TEXT PASSAGE =
* * * * * * *

Satanists have made their mark in the Illinois state capitol building, installing a so-called “holiday display” to commemorate their “satanic values” and exist in “harmony with other religions.”
This year’s exhibition borrows from biblical imagery and includes a crochet serpent wrapped around apples, with the snake’s head resting on an open book.
According to WFLD-TV, the display was created by The Satanic Temple, a “nontheistic” organization that sees the devil as a mere literary figure.
It’s meant to bring attention to controversies surrounding “banned books.” The text in the display is “On the Revolutions of the Heavenly Spheres” by Nicolaus Copernicus.
The Catholic Church banned Copernicus’ book for its contention the earth revolves around the sun — something science now definitively knows to be the case.
The Satanic Temple’s placement of the display in the capitol rotunda is the fourth time the organization has positioned a symbol of its theological creed next to the Christmas tree and traditional holiday decor.

* * * * * * *

CHALLENGE 1 = Rewrite the part of the listing that opens with the line containing "Expand the Actual Number of Batches property" and runs through the end of the listing, replacing "Batches" with "Runs" and leaving everything else unchanged.

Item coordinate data
* * * * * * *

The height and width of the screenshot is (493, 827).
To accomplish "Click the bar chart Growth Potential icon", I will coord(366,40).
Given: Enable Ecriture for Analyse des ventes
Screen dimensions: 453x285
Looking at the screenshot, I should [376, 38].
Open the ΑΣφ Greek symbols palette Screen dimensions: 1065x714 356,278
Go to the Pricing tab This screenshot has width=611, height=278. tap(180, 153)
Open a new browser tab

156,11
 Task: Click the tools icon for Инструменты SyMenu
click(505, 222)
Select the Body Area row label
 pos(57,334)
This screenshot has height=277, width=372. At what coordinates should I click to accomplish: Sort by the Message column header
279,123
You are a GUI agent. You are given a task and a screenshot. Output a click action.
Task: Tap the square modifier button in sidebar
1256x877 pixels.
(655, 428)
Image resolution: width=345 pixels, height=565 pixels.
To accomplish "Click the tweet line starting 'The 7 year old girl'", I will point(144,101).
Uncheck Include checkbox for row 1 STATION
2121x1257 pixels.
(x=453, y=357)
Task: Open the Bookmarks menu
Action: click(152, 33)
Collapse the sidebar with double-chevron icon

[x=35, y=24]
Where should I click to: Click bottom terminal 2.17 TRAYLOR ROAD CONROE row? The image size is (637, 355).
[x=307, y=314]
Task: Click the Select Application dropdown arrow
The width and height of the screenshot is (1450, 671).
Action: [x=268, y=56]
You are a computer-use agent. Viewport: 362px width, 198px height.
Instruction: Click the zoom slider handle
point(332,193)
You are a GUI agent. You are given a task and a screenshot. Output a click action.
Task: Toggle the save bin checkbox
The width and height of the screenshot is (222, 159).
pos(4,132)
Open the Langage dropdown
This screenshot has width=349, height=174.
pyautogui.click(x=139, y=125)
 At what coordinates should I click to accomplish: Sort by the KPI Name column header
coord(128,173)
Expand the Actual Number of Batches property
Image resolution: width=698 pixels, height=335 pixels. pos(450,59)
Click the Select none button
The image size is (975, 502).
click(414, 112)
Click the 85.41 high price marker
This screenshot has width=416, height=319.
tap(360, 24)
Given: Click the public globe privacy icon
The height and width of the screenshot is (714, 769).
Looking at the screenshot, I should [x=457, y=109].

* * * * * * *

CHALLENGE 2 = Decide whether each statement agrees with the article on the Illinois capitol display, answering yes or no and quoting the deciding words: (a) The serpent in the display is crocheted and wrapped around apples. (b) The open book in the display is the Bible. (c) This is the third time the organization has placed a symbol of its creed next to the Christmas tree.

PROBLEM SOLUTION 1 =
Expand the Actual Number of Runs property
Image resolution: width=698 pixels, height=335 pixels. pos(450,59)
Click the Select none button
The image size is (975, 502).
click(414, 112)
Click the 85.41 high price marker
This screenshot has width=416, height=319.
tap(360, 24)
Given: Click the public globe privacy icon
The height and width of the screenshot is (714, 769).
Looking at the screenshot, I should [x=457, y=109].

PROBLEM SOLUTION 2 =
(a) Yes: "includes a crochet serpent wrapped around apples"
(b) No: "The text in the display is “On the Revolutions of the Heavenly Spheres” by Nicolaus Copernicus."
(c) No: "is the fourth time the organization has positioned a symbol of its theological creed next to the Christmas tree"